_AIM OF THE TASK_:
Retype each of the following lines without changing any character.

_MATERIALS PROVIDED_:
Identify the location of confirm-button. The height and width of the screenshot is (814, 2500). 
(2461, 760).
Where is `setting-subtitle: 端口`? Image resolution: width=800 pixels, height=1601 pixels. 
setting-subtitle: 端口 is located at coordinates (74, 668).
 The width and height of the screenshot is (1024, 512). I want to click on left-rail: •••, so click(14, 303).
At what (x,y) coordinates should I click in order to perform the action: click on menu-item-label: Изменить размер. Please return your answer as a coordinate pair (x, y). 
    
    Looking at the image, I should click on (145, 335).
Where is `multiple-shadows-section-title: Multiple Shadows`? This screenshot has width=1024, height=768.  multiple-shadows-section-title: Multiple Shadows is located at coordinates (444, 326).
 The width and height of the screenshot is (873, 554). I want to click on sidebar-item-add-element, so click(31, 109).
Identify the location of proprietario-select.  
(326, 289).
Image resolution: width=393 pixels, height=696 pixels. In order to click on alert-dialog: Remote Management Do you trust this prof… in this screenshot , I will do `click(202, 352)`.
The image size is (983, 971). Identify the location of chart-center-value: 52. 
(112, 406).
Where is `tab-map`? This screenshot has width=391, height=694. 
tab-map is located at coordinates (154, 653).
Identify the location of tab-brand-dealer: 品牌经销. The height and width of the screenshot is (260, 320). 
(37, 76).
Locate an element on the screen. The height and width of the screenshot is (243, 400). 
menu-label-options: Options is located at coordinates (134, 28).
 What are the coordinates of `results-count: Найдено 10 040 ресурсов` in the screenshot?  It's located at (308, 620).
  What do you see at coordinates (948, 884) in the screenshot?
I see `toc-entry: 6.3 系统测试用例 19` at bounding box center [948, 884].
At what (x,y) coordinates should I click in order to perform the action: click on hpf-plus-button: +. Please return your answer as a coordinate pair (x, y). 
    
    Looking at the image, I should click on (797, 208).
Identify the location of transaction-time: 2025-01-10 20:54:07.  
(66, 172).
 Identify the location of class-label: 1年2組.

_COMPLETED TASK_:
Identify the location of confirm-button. The height and width of the screenshot is (814, 2500). 
(2461, 760).
Where is `setting-subtitle: 端口`? Image resolution: width=800 pixels, height=1601 pixels. 
setting-subtitle: 端口 is located at coordinates (74, 668).
 The width and height of the screenshot is (1024, 512). I want to click on left-rail: •••, so click(14, 303).
At what (x,y) coordinates should I click in order to perform the action: click on menu-item-label: Изменить размер. Please return your answer as a coordinate pair (x, y). 
    
    Looking at the image, I should click on (145, 335).
Where is `multiple-shadows-section-title: Multiple Shadows`? This screenshot has width=1024, height=768.  multiple-shadows-section-title: Multiple Shadows is located at coordinates (444, 326).
 The width and height of the screenshot is (873, 554). I want to click on sidebar-item-add-element, so click(31, 109).
Identify the location of proprietario-select.  
(326, 289).
Image resolution: width=393 pixels, height=696 pixels. In order to click on alert-dialog: Remote Management Do you trust this prof… in this screenshot , I will do `click(202, 352)`.
The image size is (983, 971). Identify the location of chart-center-value: 52. 
(112, 406).
Where is `tab-map`? This screenshot has width=391, height=694. 
tab-map is located at coordinates (154, 653).
Identify the location of tab-brand-dealer: 品牌经销. The height and width of the screenshot is (260, 320). 
(37, 76).
Locate an element on the screen. The height and width of the screenshot is (243, 400). 
menu-label-options: Options is located at coordinates (134, 28).
 What are the coordinates of `results-count: Найдено 10 040 ресурсов` in the screenshot?  It's located at (308, 620).
  What do you see at coordinates (948, 884) in the screenshot?
I see `toc-entry: 6.3 系统测试用例 19` at bounding box center [948, 884].
At what (x,y) coordinates should I click in order to perform the action: click on hpf-plus-button: +. Please return your answer as a coordinate pair (x, y). 
    
    Looking at the image, I should click on (797, 208).
Identify the location of transaction-time: 2025-01-10 20:54:07.  
(66, 172).
 Identify the location of class-label: 1年2組.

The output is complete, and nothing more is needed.